A automação crescente nos locais de trabalho, os avanços da aprendizagem automática e a introdução ampla de novas formas de inteligência artificial na economia, tudo isso vai fazer com que os empregos do futuro exijam níveis ainda mais altos de educação e treinamento. Aqueles que puderem pagar por isso terão acesso à educação, e os que possuírem os conhecimentos e habilidades procurados terão oportunidades de empregos bem pagos. Quem não possuir essas coisas enfrentará um futuro sombrio.

Por difícil que essa transição possa ser nos Estados e Europa, será muito mais difícil ainda nos países emergentes. Se a automação reduzir os salários pagos em países desenvolvidos, pode ficar impossível para os trabalhadores obterem a educação necessária para ter sucesso em um mundo onde a inteligência artificial avançada gera uma parcela maior do crescimento econômico. Crescimento mais baixo significa receita menor para o governo –logo, menos verbas para a educação, os serviços, a infraestrutura e todas as outras coisas que as classes médias esperam de seus governos. O círculo virtuoso torna-se um círculo vicioso.

Ainda é cedo para saber se a revolução tecnológica vai eliminar mais empregos do que vai gerar. Mas, como acontece nos países ricos, sabemos que esses novos empregos serão muito diferentes dos antigos, que a educação e o treinamento para esses novos tipos de trabalho exigirão novos conhecimentos por parte dos trabalhadores, e que algumas pessoas não conseguirão fazer o salto do velho mundo para o novo.

Onde vão parar todos esses jovens cheios de energia e ambição? Em lugar de representar uma vantagem econômica, o grande contingente jovem que vemos em muitos países em desenvolvimento pode converter-se em ameaça política, na medida em que seu caminho para sair da pobreza for bloqueado. Se esses jovens nunca chegarem a ingressar na força de trabalho ativa, eles nunca terão acesso à educação e formação profissional necessárias para conseguir empregos no século 21 e saberão que seus filhos não se sairão melhor.

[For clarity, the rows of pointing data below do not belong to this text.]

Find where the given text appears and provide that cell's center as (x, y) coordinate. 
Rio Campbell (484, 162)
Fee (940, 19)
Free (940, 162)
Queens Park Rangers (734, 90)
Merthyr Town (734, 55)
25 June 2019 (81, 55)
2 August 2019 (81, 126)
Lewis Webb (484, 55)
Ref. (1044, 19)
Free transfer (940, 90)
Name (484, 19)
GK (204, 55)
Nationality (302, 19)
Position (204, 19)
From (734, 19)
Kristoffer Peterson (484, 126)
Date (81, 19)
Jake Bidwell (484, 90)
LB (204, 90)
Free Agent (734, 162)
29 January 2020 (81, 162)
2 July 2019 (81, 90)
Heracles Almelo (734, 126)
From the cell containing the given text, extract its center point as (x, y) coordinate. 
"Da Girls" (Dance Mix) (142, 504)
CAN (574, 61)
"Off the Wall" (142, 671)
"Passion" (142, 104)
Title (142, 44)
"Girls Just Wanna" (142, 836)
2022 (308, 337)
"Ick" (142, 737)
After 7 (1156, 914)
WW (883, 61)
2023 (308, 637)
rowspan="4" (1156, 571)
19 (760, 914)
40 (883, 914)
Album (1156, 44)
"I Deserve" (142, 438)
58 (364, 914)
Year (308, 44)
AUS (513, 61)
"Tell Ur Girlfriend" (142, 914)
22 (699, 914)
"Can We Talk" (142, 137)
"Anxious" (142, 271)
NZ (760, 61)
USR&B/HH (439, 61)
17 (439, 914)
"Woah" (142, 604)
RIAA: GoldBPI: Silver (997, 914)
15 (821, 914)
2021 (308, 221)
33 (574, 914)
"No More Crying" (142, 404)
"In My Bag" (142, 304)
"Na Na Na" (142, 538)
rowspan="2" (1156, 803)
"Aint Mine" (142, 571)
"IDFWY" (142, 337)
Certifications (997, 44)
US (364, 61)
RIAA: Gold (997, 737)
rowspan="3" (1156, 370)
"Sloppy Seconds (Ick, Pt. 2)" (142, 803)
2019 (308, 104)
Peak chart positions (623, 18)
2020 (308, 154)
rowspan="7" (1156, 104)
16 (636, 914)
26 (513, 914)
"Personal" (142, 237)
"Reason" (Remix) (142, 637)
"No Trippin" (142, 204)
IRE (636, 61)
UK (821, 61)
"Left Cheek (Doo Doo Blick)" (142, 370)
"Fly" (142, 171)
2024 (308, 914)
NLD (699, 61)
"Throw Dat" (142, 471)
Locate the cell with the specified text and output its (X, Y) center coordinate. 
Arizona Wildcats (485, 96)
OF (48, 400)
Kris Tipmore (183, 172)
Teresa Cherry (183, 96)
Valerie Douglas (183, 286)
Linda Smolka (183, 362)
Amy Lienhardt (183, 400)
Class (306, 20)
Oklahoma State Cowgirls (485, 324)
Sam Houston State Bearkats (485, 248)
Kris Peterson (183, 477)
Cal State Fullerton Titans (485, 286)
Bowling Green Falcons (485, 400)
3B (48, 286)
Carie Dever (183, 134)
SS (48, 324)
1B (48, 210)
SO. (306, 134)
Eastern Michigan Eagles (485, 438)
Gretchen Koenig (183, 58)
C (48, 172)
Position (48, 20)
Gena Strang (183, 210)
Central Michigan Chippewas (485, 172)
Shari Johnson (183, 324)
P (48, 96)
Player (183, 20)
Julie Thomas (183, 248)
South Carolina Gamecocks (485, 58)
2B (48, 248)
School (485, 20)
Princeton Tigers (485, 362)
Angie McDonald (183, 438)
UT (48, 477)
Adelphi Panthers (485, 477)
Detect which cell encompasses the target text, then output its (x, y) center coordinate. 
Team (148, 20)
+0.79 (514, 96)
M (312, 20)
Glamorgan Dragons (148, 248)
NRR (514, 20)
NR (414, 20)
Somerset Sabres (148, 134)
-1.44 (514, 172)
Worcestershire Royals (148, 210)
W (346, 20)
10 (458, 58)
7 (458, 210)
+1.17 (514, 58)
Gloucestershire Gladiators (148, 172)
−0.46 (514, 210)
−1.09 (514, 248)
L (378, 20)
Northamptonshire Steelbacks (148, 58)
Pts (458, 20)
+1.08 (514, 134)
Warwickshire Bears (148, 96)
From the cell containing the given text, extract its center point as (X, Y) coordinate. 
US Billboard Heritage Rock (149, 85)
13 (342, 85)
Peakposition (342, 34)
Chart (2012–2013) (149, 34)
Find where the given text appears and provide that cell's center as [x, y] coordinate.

Os que conseguirem conservar seus empregos talvez tenham que ganhar menos pelo seu trabalho e receber menos benefícios sociais (ou nenhum). Onde essas pessoas que vão sair perdendo com a próxima onda de transformações vão direcionar sua lealdade política é uma incógnita, assim como a possibilidade de declararem guerra ao sistema como um todo.

O resultado pode ser uma inversão completa da história mais importante dos últimos 50 anos no mundo: a convergência de riqueza entre países ricos e pobres. São os países ricos que têm acesso às tecnologias que definem o jogo, os sistemas educacionais que preparam os cidadãos para adaptar-se às novas realidades econômicas e sociais, os recursos para retreinar profissionais e as redes fortes de proteção social para reduzir o impacto das mudanças.

Esta pode se tornar a maior história de nosso tempo.